This is as against the erstwhile service tax regime, where airlines could claim cenvat credit on all inputs (excluding ATF) for both economy and business classes
The deteriorating financial health of the Indian aviation industry has raised expectations of more tax sops to help reduce their high cost and debt burden.
Furthermore, under the goods and services tax (GST), airlines can claim input tax credit on all inputs (refers to all goods purchases and includes among others purchase of spare parts, food items, etc, but excludes aviation turbine fuel (ATF) since it is not under the purview of GST) on the business class; while for the economy class, they can claim input tax credit only on input services.
This is as against the erstwhile service tax regime, where airlines could claim cenvat credit on all inputs (excluding ATF) for both economy and business classes. In addition, import of aircraft and spare parts now attract 5% GST, as against nil customs duty earlier.
Thus, airlines have been wanting this anomaly to be rectified. While there could be some relief by way of reduced taxation on ATF prices, which are ~45-50% higher compared to international prices, ICRA does not expect any other major tax sops for the aviation industry during the Union Budget 2019-20.
However, the Budget is expected to reiterate its focus on improving regional connectivity through its Regional Connectivity Scheme (RCS) or UDAN (Ude Desh ka Aam Nagrik) and making flying affordable to the masses by providing a favourable eco-system. With continued thrust of the Government on infrastructure creation and development, the Budget is likely to focus on upgradation of airports in Tier 2 cities through public-private-partnership (PPP) route.

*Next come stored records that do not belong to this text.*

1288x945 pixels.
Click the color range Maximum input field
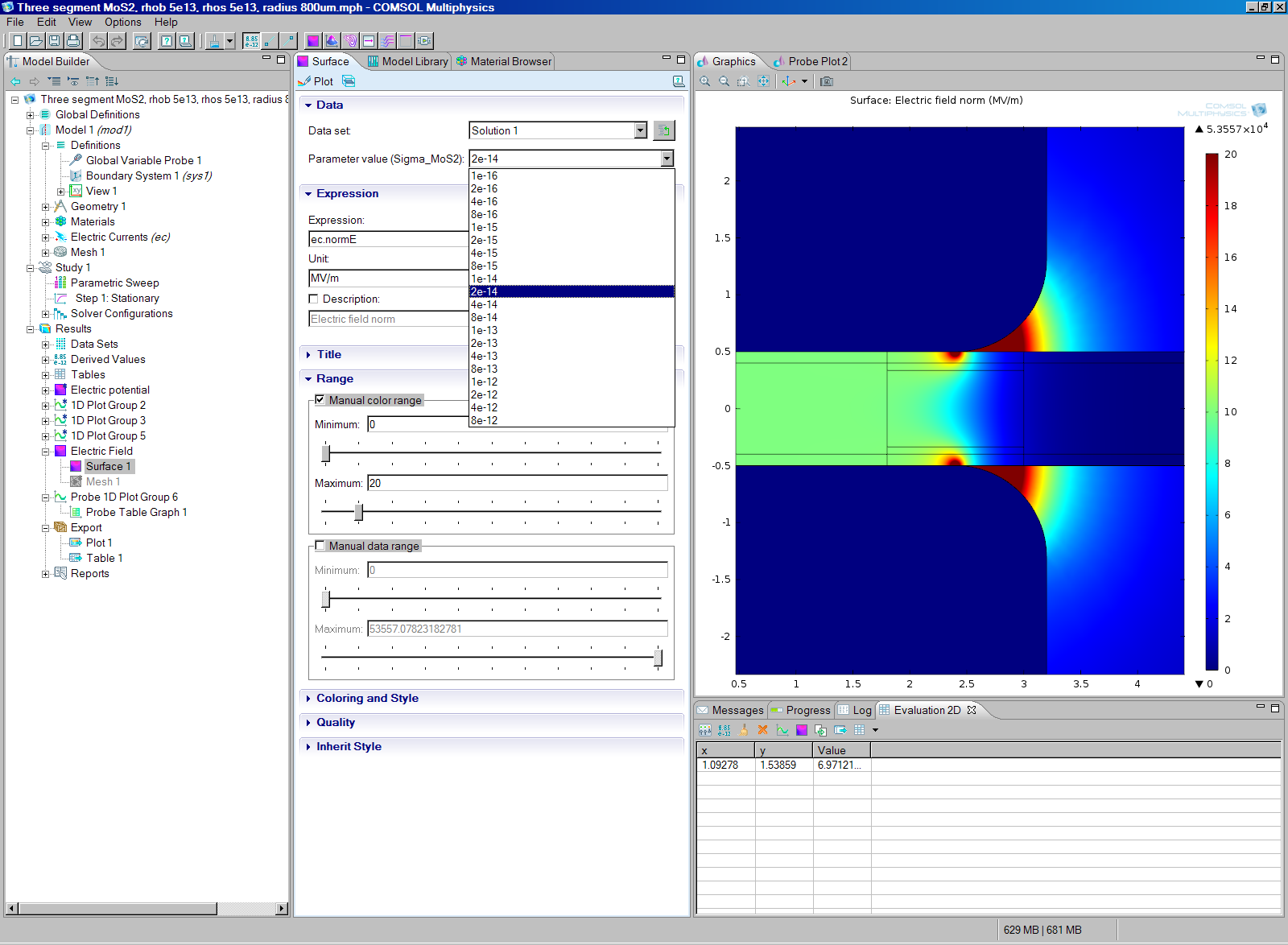pos(517,483)

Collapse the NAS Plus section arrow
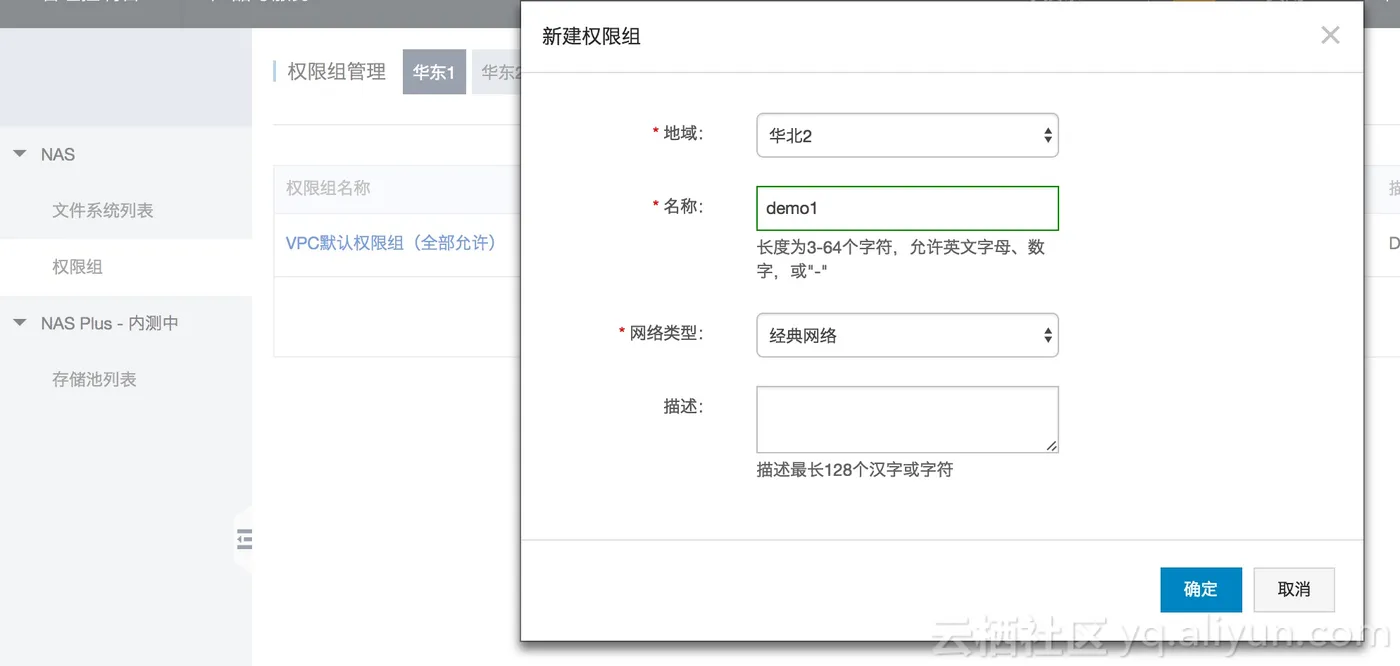(20, 323)
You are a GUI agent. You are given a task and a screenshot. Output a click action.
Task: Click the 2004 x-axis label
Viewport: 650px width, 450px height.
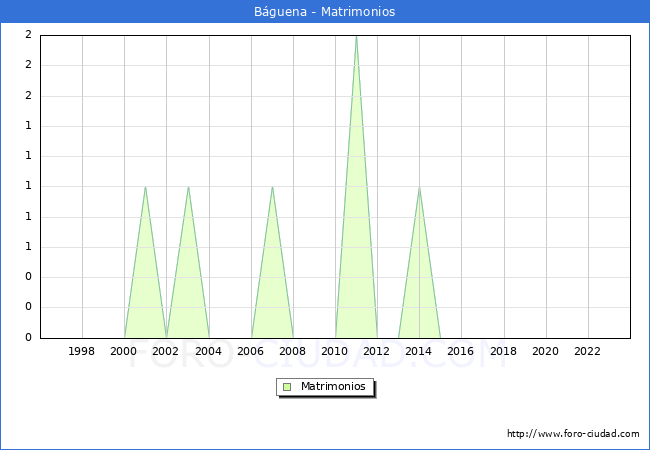point(209,352)
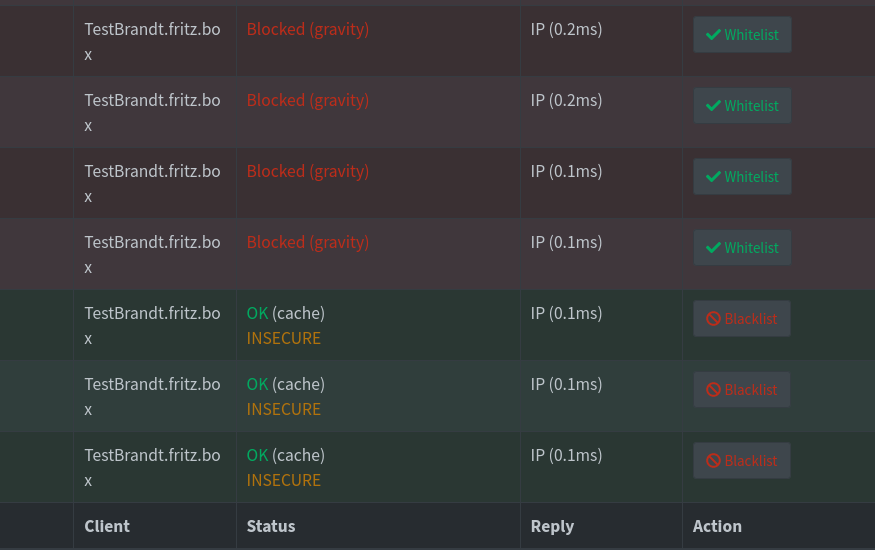Click the Whitelist button in the third row
The width and height of the screenshot is (875, 550).
(x=742, y=176)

Furthermore, the Budget is likely to focus on setting up new airports and expansion of existing airport capacities at some key airports to help address the current airport infrastructure constraints being faced by the airlines, improve connectivity with the underserved / unserved airports and thus boost tourism.
There could also be some focus on the maintenance repair overhaul (MRO) sector. In line with the Government’s increasing thrust on ‘Make In India’, the Budget could focus on incentivising the MRO sector so as to retain the MRO activities in the country.
The Government is also expected to continue to focus on its core theme for tourism development in India and undertake measures to boost tourism. India’s tourism attractiveness has remained weak historically due to lack of policy support and unavailability of infrastructure.
Concerted efforts through the 'Incredible India' programme at the national level and many such programmes being run by the State Governments are expected to support India's tourism industry in the medium to long term. Furthermore, the E-Visa policy, launched in November 2014 for 44 countries at nine airports, has been extended to 161 countries, 24 airports and three seaports.
This is already playing an important role in attracting higher tourist footfalls into India as reflected in a healthy growth in foreign tourist arrivals (FTAs) using E-Visa. There is an expectation of expansion of this E-Visa scheme to additional countries.
Focussed efforts to preserve India’s heritage cities, improve visitor experience, and upgrade sanitation and supporting infrastructure, would help drive tourism. Also, the Government is likely to develop more iconic tourist destinations to further improve tourism, and thus support the growth of the Indian aviation industry.
Overall, in a longer time frame, the Government needs to address India’s aviation infrastructure requirements and other matters, which have constrained the performance of airlines to strengthen the foundation for growth in the coming years.